L’expertise d’un graphologue nommé par la cour a permis de montrer que des annotations sur des documents auraient pu avoir été écrites par l’accusé. Il a confirmé que Hissène Habré était l’auteur d’une note manuscrite rédigée en réponse à une demande du Comité international de la Croix Rouge de procéder à l’hospitalisation de certains prisonniers de guerre, dans laquelle il écrit « Désormais aucun prisonnier de guerre ne doit quitter la Maison d’Arrêt, sauf cas de décès. Car, le CICR a fait fuir de nombreux prisonniers de guerre »

Patrick Ball, un expert du Human Rights Data Analysis Group, a détaillé les conclusions de son expertise sur la mortalité dans les prisons de Hissène Habré, basée sur les documents de la DDS. Il rapporte que « le taux de mortalité dans les prisons tchadiennes est de entre 90 fois et 400 fois plus élevé que le taux de mortalité normal chez les hommes à l’âge adulte au Tchad à la même période » et « substantiellement plus élevé que dans certains des pires contextes de guerre du XXème siècle », tel que le taux de mortalité des soldats allemands dans les prisons soviétiques ou des militaires américains dans les prisons japonaises durant la Seconde Guerre mondiale.

-Des experts de l’équipe argentine d’anthropologie médico-légale ont livré un témoignage technique sur les fosses communes exhumées au Tchad. A la ferme de Déli, lieu d’un supposé massacre de rebelles non armés en septembre 1984, les experts ont localisé 21 corps, majoritairement tués par balle. Presque tous ont été identifiés comme étant de sexe masculin et âgés en moyenne de 30 à 50 ans. A Mongo, au centre du Tchad, les experts ont découvert 14 corps qu’ils croient être liés à un autre massacre survenu la même année.

Clément Abaifouta, le président de l’Association des Victimes des Crimes du Régime de Hissène Habré (AVCRHH), a témoigné qu’il était forcé, pendant plusieurs années, d’enterrer les corps des personnes décédées en détention dans des charniers.

-Souleymane Guengueng, le fondateur de l’AVCRHH, a montré devant les Chambres des ustensiles de cuisine bruts qu’il avait sculptés lui-même en détention

 Robert Hissein Gambier, qui a survécu à cinq années passées en prison, alors surnommé « l’homme qui court plus vite que la mort » par l’un des agents de la DDS, a rapporté qu’il avait comptabilisé 2053 détenus morts en prison. Venu avec deux baguettes de bois, il a pu démontrer devant la cour comment sa tête était enserrée par ses tortionnaires, lui provoquant de terribles douleurs et des hallucinations.

▸ **Objectif de l'exercice**:
D'après le texte sur les témoignages au procès de Hissène Habré, combien de corps les experts argentins ont-ils localisés à la ferme de Déli ? La liste n'a aucun lien avec ce texte.

▸ **Données enregistrées**:
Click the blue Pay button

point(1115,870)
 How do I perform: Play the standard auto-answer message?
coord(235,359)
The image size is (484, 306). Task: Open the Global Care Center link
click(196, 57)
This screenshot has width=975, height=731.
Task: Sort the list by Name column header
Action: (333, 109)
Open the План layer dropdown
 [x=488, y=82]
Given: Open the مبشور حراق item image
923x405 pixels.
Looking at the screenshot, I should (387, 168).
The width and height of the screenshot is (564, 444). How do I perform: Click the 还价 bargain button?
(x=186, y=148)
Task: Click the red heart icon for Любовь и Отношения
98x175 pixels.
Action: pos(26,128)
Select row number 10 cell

▸ **Votre réponse**:
21 corps, pour la plupart tués par balle.